Set task A>
Pick out each line of the records that contains the string "height".
--- BEGIN Extract ---
Elasticsearch: Support analyzer for keyword type

Created on 29 Apr 2016 · 12Comments · Source: elastic/elasticsearch

Sometimes you want to analyze text to make it consistent when running aggregations on top of it.

For example, let's say I have a city field mapped as a keyword.

This field can contain San Francisco, SAN FRANCISCO, San francisco...

If I build a terms aggregation on top of it, I will end up with

San Francisco: 1
SAN FRANCISCO: 1
San francisco: 1

I'd like to be able to analyze this text before it gets indexed. Of course I could use a text field instead and set fielddata: true but that would not create doc values for this field.

I can imagine that we allow an analyzer at index time for this field.

We can restrict its usage if we wish and only allows analyzers which are using tokenizers like lowercase, keyword, path but I would let the user decide.

If we allow setting analyzer: simple for example, my aggregation will become:

san francisco: 3

Same applies for path tokenizer.

Let say I'm building a dir tree like:

/tmp/dir1/file1.txt
/tmp/dir1/file2.txt
/tmp/dir2/file3.txt
/tmp/dir2/file4.txt

Applying a path tokenizer would help me to generate an aggregation like:

/tmp/dir1: 2
/tmp/dir2: 2
/tmp: 4

:SearcMapping >enhancement discuss

Source

dadoonet

👍31

Most helpful comment

@wgerlach : I've added an example for lowercase/asciifolding normalizer on elastic forum: https://discuss.elastic.co/t/wildcard-case-insensitive-query-string/75050/5

fabiocatalao on 23 Mar 2017

👍6

All 12 comments

Most of the work needed to implement this feature has been merged into Lucene and will be available in 6.2. Analyzer got a new method called normalize that only applies the subset of the analysis chain that is about normalization (and not eg. stemming) https://issues.apache.org/jira/browse/LUCENE-7355.

Note that it would NOT work for the path tokenization use-case mentioned above since it has a restriction that it can generate a single token, so such use-cases would have to be handled differently, eg. using an ingest processor.

I am wondering if we should use a different property name than analyzer since the analyzer will not be used for tokenizing. I am currently thinking about:

"my_field": {
  "type": "keyword",
  "normalizer": "standard"
--- END Extract ---
--- BEGIN Recorded information ---
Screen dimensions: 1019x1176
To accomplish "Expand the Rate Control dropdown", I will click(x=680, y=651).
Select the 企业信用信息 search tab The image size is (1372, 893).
--- END Recorded information ---
--- BEGIN Recorded information ---
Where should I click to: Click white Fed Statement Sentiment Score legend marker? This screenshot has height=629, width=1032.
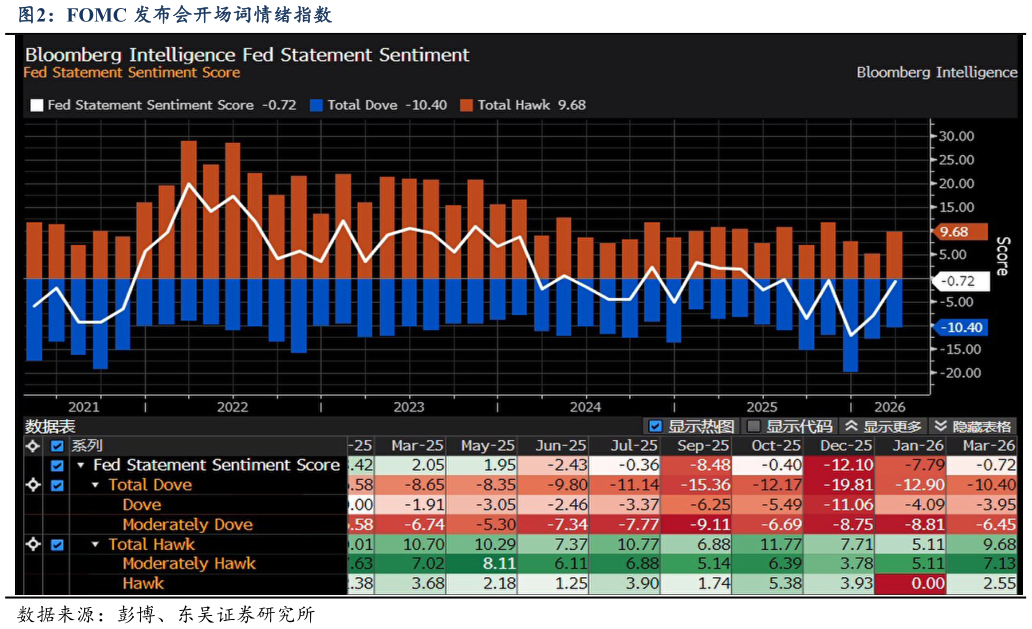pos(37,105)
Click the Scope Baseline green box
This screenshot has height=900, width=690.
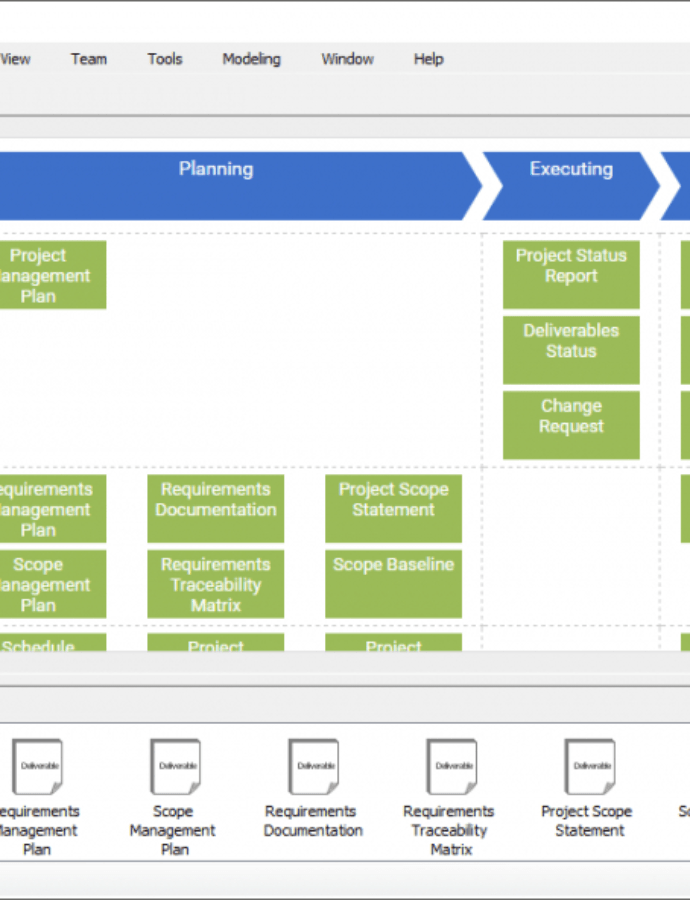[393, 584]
--- END Recorded information ---
Set task B>
Write what comes next in the Elasticsearch issue about supporting an analyzer for the keyword type, picking up where it stops.

Task response A>
Where should I click to: Click white Fed Statement Sentiment Score legend marker? This screenshot has height=629, width=1032.
This screenshot has height=900, width=690.

Task response B>
}

This would avoid potential confusion about what happens with analyzers that would generate multiple tokens and make clearer that only normalization would be applied?

jpountz on 13 Jul 2016

Note that it would NOT work for the path tokenization use-case mentioned above since it has a restriction that it can generate a single token, so such use-cases would have to be handled differently, eg. using an ingest processor.

That would complicate the process but I guess we have to live with that. At least, we have a workaround.

I am wondering if we should use a different property name than analyzer since the analyzer will not be used for tokenizing.

Totally agree.

dadoonet on 13 Jul 2016

Instead of calling it a "normalizer", I'd call it by it's name token_filters and accept an array of token filters. I don't think analyzers should be used it here as they propose a use of a tokenizer.

synhershko on 2 Nov 2016

👍2

I think I agree with that. I initially thought that maybe integration with https://issues.apache.org/jira/browse/LUCENE-7355 would make sense, but maybe we should just apply a list of token filters manually, this would probably be simpler.

jpountz on 2 Nov 2016

👍3

Yeah, I think it's a much simpler approach than involving a queryparser here. No need for one IMO. Also please note that order matters in the token_filters array.

synhershko on 2 Nov 2016

What about character filters? They can also be useful here. My initial thought was to keep it as analyzers and to only allow analyzers which use the keyword tokenizer. But normalizers would work too...

clintongormley on 4 Nov 2016

hi guys, great to see you have an enhancement for this requirement!

Any idea how can I support case insensitive search on a "keyword" type field (which I also use for aggregations) for v5.0?

In ES 2.3 I used:
"analyzer_keyword": {
"tokenizer": "keyword",
"filter": "lowercase"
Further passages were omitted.